■ **Task description**:
Answer these from the blog posts below:
1. In what town is the IAM Counseling Retreat Center?
2. What are the Three Jewels of Buddhism?
3. Whom does the post on psychiatry quote at its close?

··· Selected text

Dr. Dan L. Edmunds, Ed.D,B.C.S.A.,DAPA.

Dr. Dan L. Edmunds, Ed.D,B.C.S.A.,DAPA.
e-mail: batushkad@yahoo.com

Monday, August 13, 2007

NUMB SOCIETY

I had the pleasure to meet with Jack Walters and Fred Strugartz at the IAM Counseling Retreat Center in New Albany, PA. Jack Walters made a striking comment to me about how people today desire to be 'numb'. I began to reflect on this further. In the past, individuals were more willing to delve into the core issues that impacted their emotional well being. Today, we frequently have a generation of apathy. There is no longer this desire to address pain and distress, to go through the process (which can often be painful), to go through the catharsis that may lead to transformation. Instead, society looks for escape and to be numb. The psychiatric establishment greatly profits and enjoys this new societal development and are able to prescribe the very things to create this 'numbness'. Managed care companies are accomplices, not beng concerned about psychotherapy which would produce long lasting results and address a person as a human being, but are rather concerned with the less costly avenue of inducing the numbness.

Sunday, August 12, 2007

The Three Jewels

In Buddhism is identified the Three Jewels- the Buddha, the Dharma, and the Sangha.
Whether ine is a Buddhist or not, these three jewels are an important part of wholeness and being able to overcome adversity and emotional distress.
First, the Buddha does not reflect just a historical figure, but enlightened mind. To have a mind that is not centered in the past or grasping for the future, but can find peace and joy in this present moment that is often so fleeting. If individuals truly thought about how time is fleeting, how short our span is, they would not spend their time in quarrels and in greedy attachment.
Second, the Dharma implies truth. Within this lies conceptions of how one should relate to others and the virtues involved. If we live a life of Truth, a life of virtue, we can become more content and our human relations and society itself will prosper.
Lastly, Sangha. Sangha implies community. If we can once again forge into community, to be able to reach consensus, to share our thoughts, feelings, and our selves with one another, and to be able to form unity, our existence will be more harmonious. I see this often in the breakdown of families, where the sense of community has been lost and it is also responsible for the breakdown of society itself.

Wednesday, August 08, 2007

PSYCHIATRY AND THE DEATH OF THE SOUL

Another part of the problem with psychiatry, is that these are individuals who are trained to suppress behavior by drugs but have no training in understanding experiences. What causes people emotional distress are often questions of meaning and are spiritual problems. Psychiatrists, with no understanding of this, enter into a realm where they can do nothing but tranquilize a person. People in innocence come to them thinking their suffering can be relieved. But the form of alleviating suffering often only brings further suffering of another kind later. A pill cannot relieve the spectrum of emotion thought and emotion that leads to distress. Destroying the brain through psycho-surgery or by numbing it with drugs does not bring anyone a lasting peace. As Laing states, "Doctors in all ages hae made fortunes by killing patients by means of their 'cures'. The difference in psychiatry is that it is the death of the soul."

······
··· Material supplied

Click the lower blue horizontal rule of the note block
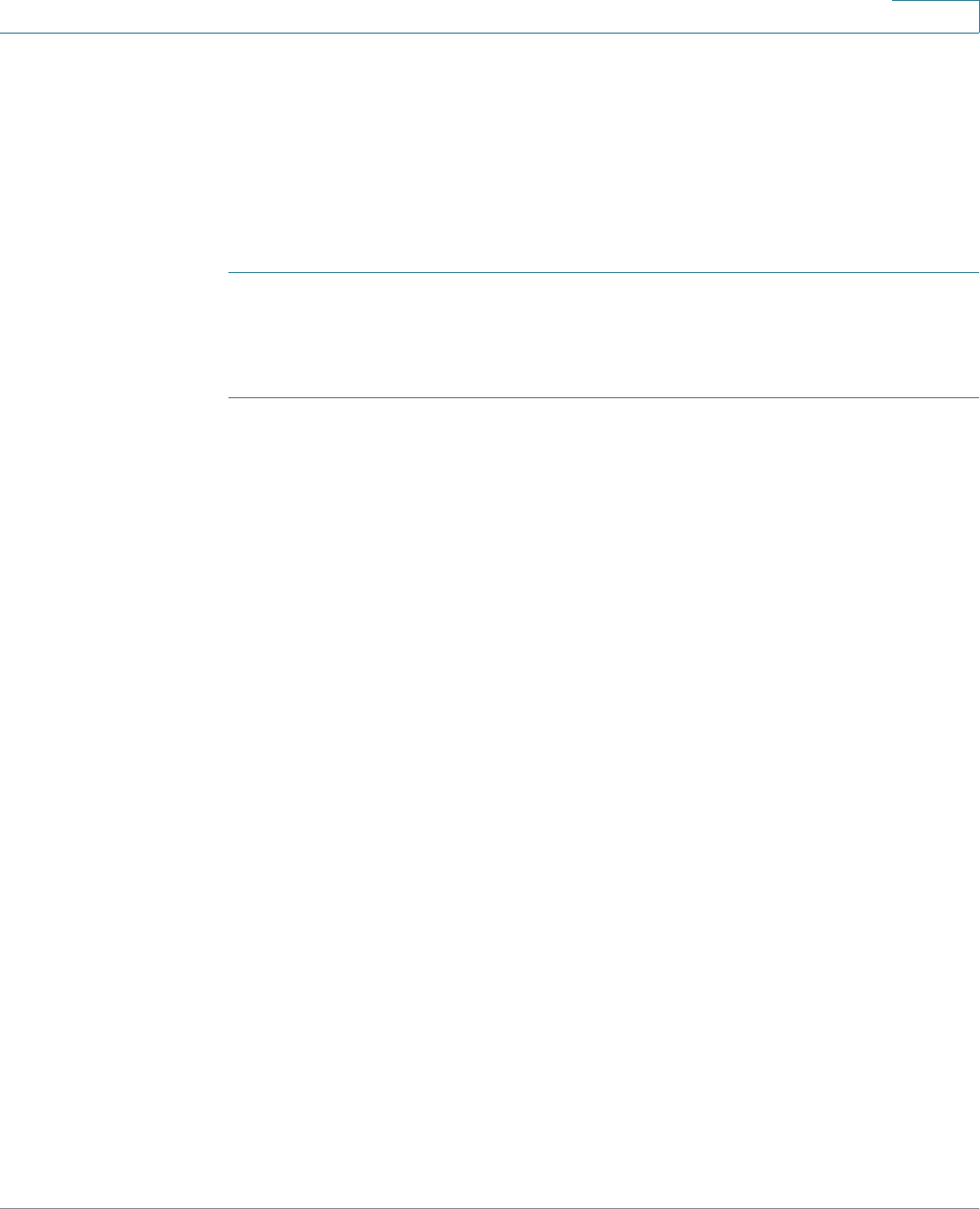The height and width of the screenshot is (1209, 980). [604, 398]
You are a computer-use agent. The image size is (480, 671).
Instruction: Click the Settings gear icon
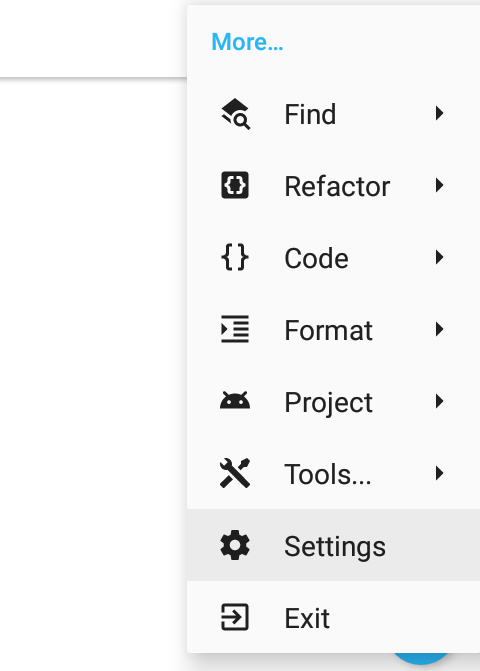click(x=235, y=545)
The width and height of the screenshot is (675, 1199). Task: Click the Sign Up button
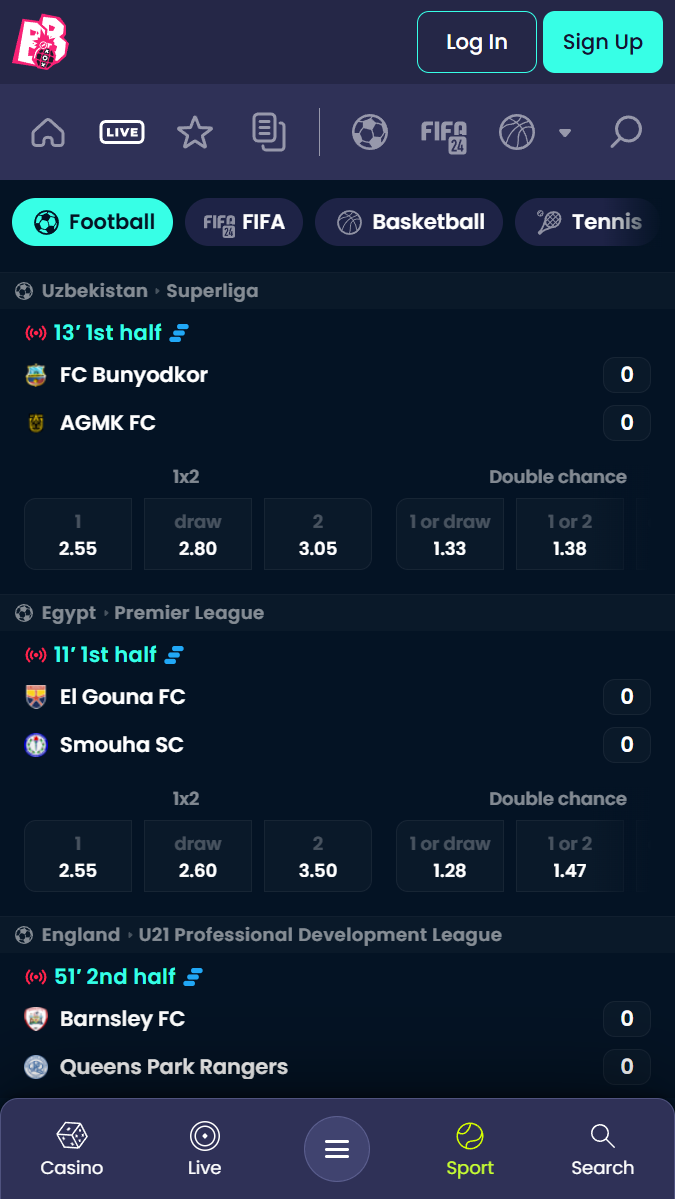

······

■ **Solution**:
1. New Albany, PA
2. The Buddha, the Dharma, and the Sangha
3. Laing